Although this provides a pathophysiological mechanisms for the reported association between adrenaline and a bad neurological outcome in the PARAMEDIC-2 trial, other determinants of microcirculatory CBF likely had a far greater impact on neurological outcome: 37% of the arrests in the PARAMEDIC-2 trial were unwitnessed, and patients received on average 21 minutes of CPR before a first bolus of adrenaline was administered.

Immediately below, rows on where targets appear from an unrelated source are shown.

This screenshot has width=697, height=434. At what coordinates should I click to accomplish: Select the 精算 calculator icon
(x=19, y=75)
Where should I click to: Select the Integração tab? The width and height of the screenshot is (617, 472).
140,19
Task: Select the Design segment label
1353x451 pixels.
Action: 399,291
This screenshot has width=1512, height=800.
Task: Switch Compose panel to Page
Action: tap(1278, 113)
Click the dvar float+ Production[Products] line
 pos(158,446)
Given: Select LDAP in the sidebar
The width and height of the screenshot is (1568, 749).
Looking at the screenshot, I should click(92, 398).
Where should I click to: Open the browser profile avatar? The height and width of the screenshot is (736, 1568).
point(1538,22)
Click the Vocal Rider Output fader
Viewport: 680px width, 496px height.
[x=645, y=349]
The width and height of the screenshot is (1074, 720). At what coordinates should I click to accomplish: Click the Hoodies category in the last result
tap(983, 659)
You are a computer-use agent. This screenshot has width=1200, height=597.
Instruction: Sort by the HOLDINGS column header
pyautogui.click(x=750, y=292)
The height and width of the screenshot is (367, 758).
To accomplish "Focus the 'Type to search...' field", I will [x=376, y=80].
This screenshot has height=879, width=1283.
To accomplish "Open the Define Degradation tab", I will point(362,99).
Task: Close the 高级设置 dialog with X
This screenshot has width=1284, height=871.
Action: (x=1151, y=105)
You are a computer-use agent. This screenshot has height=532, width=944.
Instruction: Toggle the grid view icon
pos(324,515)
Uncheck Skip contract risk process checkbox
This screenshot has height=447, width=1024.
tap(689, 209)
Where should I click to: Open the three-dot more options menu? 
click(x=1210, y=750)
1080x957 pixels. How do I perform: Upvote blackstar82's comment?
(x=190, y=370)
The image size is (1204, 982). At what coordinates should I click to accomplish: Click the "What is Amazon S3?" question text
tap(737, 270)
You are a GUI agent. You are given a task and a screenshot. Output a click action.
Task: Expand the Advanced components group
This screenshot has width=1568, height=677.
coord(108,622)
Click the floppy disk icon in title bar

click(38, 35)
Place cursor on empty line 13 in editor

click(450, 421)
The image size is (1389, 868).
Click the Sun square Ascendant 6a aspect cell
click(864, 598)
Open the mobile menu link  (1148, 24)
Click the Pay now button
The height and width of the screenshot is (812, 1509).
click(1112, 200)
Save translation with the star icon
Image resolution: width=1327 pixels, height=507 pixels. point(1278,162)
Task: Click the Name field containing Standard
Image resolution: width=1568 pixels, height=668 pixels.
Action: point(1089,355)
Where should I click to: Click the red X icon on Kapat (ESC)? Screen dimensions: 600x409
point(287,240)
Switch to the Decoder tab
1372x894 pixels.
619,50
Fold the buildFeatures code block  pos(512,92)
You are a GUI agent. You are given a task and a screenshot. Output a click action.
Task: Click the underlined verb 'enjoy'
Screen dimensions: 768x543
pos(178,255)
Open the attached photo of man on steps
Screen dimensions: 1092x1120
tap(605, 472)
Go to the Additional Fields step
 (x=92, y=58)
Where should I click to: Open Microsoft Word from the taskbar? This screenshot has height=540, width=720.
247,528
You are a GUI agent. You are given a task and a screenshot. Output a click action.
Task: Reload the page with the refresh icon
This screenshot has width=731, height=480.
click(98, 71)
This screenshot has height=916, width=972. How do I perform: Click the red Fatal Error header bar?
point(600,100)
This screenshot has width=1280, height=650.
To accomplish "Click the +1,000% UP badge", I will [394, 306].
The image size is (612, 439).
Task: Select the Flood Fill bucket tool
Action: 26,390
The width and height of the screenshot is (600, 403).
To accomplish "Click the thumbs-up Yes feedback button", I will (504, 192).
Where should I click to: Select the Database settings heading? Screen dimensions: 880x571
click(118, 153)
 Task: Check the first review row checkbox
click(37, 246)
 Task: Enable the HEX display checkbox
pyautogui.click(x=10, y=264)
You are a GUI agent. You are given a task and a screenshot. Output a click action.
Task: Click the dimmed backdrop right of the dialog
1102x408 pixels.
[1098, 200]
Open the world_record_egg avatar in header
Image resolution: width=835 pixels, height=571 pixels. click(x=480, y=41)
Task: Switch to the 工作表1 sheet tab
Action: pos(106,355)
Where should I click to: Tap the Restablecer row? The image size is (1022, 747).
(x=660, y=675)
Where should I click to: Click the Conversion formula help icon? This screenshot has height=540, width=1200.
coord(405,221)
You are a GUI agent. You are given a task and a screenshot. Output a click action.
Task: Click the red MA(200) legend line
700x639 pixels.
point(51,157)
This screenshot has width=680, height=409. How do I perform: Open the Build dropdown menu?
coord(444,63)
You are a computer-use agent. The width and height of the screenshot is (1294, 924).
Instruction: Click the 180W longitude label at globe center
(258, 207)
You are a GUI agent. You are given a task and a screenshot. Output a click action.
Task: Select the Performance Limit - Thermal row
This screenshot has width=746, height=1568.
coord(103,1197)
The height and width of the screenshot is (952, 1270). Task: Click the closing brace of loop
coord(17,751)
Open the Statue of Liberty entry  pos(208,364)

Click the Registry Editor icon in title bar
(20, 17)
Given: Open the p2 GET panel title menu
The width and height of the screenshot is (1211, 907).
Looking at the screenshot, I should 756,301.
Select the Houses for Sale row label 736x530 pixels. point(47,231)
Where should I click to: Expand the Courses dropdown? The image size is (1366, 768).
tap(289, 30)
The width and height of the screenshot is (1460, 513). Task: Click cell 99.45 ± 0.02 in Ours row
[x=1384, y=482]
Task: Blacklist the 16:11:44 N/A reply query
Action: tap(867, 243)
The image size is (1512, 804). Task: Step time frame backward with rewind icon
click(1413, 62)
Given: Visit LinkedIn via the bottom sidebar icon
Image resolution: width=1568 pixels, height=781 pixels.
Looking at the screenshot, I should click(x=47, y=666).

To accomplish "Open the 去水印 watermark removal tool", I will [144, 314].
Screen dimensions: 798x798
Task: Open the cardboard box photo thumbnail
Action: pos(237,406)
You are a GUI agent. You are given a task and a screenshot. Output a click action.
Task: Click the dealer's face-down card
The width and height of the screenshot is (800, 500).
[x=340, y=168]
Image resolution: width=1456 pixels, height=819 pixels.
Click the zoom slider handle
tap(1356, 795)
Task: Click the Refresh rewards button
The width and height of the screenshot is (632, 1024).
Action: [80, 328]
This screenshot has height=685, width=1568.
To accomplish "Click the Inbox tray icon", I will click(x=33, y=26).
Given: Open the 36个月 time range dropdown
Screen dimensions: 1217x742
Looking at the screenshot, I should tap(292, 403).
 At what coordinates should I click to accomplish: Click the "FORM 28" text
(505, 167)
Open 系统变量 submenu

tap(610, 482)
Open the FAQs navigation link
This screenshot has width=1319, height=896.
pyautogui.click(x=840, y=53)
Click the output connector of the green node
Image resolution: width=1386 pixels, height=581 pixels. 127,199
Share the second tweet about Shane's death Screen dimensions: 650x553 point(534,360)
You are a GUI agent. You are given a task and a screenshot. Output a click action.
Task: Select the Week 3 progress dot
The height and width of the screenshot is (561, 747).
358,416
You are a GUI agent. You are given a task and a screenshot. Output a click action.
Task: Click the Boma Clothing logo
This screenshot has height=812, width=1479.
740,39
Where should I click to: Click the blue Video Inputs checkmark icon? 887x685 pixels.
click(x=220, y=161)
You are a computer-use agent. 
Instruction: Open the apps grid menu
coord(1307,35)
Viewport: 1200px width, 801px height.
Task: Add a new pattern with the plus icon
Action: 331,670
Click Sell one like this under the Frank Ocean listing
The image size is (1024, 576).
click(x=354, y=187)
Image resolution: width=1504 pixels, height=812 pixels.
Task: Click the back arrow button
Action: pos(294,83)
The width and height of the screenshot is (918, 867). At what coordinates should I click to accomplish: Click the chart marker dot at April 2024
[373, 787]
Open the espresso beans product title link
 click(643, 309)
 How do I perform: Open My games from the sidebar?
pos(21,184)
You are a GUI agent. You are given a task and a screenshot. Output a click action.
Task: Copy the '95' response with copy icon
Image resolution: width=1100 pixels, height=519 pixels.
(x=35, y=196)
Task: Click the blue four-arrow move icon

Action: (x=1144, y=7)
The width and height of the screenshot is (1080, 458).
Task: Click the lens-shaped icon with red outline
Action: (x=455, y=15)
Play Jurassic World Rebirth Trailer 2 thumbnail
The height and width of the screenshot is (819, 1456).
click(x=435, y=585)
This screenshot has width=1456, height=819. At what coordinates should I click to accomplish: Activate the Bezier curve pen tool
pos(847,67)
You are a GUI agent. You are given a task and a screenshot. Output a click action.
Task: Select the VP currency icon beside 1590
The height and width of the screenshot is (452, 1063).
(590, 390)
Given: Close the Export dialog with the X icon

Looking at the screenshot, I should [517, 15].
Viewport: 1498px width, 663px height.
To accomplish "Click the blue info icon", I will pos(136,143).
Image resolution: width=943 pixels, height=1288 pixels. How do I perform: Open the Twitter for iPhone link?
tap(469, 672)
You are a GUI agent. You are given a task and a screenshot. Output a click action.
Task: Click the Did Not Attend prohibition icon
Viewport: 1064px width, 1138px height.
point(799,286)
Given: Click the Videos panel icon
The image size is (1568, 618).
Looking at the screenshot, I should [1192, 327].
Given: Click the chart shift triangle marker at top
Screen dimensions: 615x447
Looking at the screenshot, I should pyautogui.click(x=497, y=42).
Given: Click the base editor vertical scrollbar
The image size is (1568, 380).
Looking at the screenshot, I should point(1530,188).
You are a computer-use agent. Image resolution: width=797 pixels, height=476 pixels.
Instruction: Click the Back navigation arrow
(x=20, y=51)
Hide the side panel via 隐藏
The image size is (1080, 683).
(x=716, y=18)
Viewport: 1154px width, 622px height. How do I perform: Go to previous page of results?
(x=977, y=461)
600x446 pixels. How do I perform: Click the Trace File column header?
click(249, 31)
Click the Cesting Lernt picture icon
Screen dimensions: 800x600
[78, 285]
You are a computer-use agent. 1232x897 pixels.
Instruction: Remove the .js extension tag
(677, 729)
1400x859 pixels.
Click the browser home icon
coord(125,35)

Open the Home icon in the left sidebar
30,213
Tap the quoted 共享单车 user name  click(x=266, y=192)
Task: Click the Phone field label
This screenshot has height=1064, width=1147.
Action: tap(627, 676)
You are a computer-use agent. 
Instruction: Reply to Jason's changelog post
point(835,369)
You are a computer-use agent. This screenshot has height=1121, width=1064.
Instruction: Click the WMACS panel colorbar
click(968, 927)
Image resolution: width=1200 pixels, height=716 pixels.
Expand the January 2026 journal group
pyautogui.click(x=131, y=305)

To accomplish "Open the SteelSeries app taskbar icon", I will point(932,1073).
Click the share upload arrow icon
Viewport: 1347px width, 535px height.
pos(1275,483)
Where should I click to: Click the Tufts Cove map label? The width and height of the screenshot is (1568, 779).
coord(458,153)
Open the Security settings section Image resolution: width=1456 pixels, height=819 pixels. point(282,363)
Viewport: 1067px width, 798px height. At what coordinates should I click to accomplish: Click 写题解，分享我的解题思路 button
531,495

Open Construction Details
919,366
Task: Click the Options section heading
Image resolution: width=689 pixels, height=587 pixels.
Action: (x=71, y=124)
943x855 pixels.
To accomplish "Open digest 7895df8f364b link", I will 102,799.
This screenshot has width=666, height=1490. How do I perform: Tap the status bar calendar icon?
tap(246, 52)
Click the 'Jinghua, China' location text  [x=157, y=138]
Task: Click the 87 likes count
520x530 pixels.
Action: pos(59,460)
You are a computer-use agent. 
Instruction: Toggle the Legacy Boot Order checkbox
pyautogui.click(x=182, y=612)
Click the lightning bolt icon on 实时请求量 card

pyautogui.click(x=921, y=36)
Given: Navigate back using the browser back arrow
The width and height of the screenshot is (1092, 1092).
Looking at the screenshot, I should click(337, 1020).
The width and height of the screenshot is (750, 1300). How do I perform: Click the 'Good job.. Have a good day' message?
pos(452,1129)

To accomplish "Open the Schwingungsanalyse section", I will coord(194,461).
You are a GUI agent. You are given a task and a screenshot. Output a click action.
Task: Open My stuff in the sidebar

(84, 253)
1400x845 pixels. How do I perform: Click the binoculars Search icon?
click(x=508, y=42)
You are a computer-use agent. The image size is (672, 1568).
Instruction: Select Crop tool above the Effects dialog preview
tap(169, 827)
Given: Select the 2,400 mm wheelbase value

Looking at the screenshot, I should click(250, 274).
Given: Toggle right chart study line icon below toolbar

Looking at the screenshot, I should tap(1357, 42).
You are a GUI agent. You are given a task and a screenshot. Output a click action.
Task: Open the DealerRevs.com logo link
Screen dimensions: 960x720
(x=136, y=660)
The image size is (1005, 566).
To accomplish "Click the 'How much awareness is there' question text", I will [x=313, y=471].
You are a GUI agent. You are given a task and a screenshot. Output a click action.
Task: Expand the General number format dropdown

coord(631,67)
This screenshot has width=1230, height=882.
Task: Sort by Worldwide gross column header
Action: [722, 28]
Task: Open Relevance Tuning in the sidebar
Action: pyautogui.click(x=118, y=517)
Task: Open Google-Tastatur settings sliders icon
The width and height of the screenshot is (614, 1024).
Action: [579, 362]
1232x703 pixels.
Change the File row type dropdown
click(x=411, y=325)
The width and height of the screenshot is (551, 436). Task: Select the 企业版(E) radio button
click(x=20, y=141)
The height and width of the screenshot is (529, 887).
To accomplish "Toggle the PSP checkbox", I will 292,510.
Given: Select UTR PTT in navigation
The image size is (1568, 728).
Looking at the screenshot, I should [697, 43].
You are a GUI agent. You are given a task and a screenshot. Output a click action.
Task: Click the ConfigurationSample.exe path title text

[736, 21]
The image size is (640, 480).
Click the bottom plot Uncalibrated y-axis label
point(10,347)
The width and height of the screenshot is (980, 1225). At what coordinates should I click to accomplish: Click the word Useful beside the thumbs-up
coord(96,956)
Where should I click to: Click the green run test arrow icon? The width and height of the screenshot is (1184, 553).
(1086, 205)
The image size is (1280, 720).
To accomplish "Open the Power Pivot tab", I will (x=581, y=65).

These prolonged no-flow and resuscitation times likely had a far greater impact on neurological outcome than the (average dose of 4.9 mg) adrenaline administered (Fig. 1). This is supported by the (albeit not reported) high number needed to harm for adrenaline in the PARAMEDIC-2 trial: 39/4015 patients survived with modified Rankin score of 4 or 5 in the adrenaline group compared with 16/3999 in the placebo group, resulting in a number needed to harm of 175.

In our opinion, attention should therefore be focused on the improvement of bystander CPR and early defibrillation rather than focusing on marginal gains (or pains) of adrenaline administration during OHCA.